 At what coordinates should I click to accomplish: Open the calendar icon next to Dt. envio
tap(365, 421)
***
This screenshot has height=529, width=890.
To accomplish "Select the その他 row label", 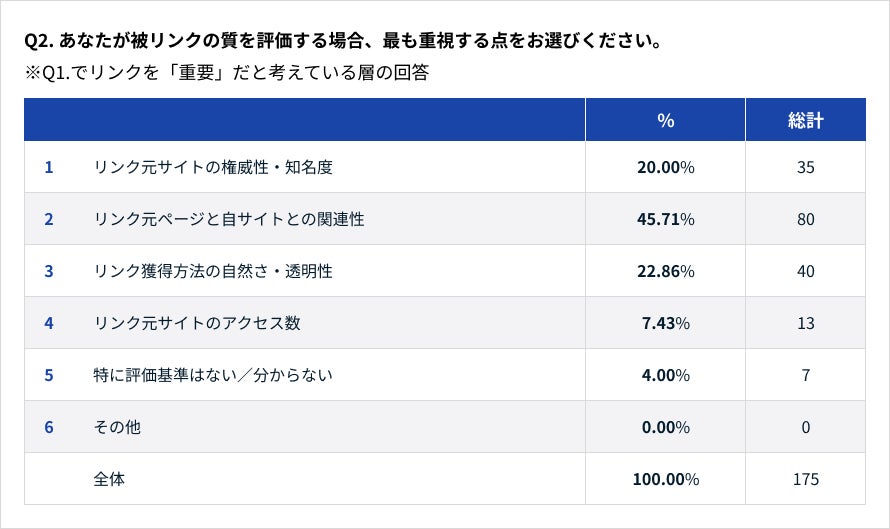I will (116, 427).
***
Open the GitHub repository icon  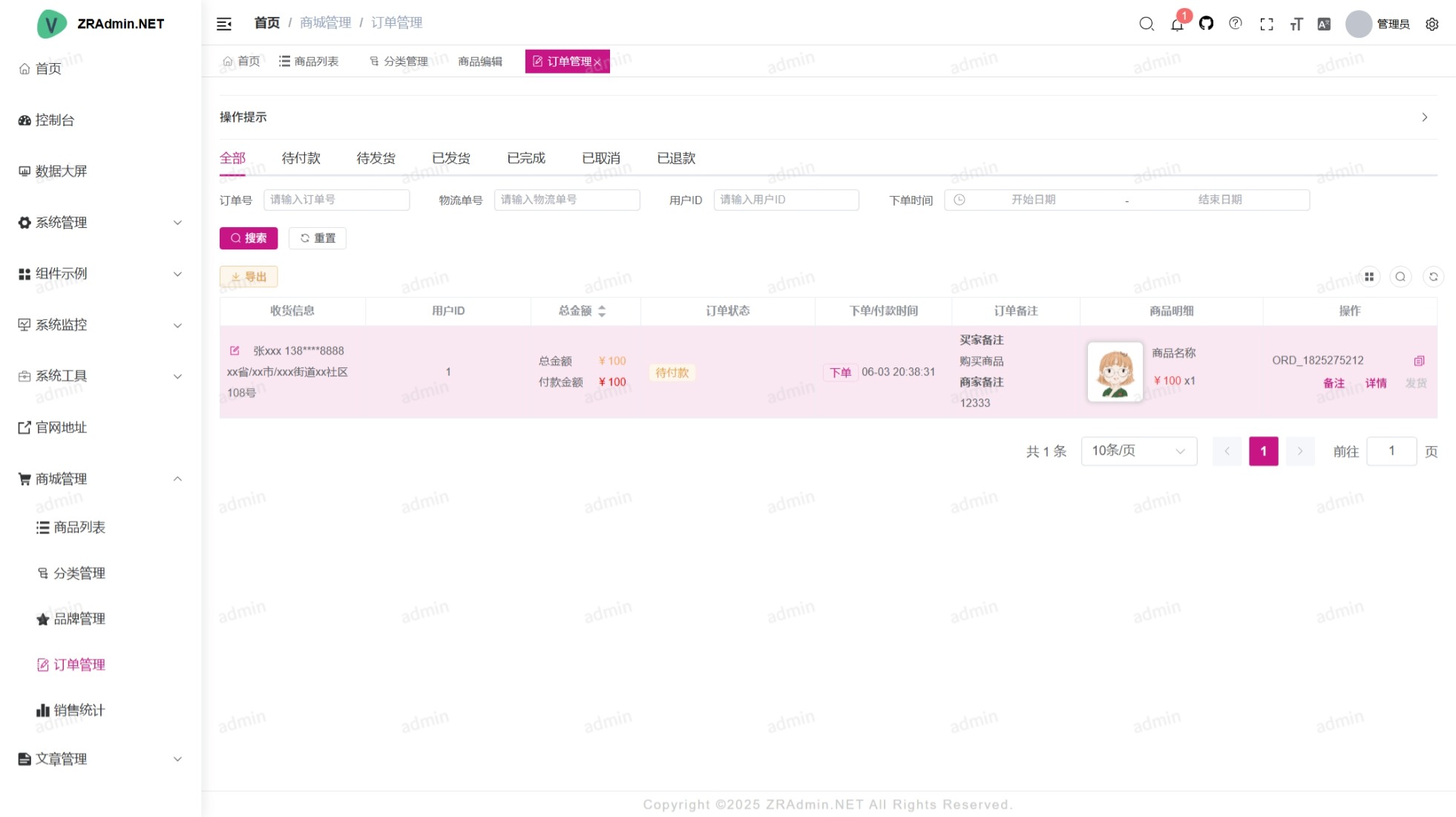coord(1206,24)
***
Wypisz z materiału bez żadnych zmian fragment od wiersza zawierającego „At what coordinates” do wiersza zawierającego „tap(365, 421)”, łącznie z oboma tymi wierszami.

 At what coordinates should I click to accomplish: Open the calendar icon next to Dt. envio
tap(365, 421)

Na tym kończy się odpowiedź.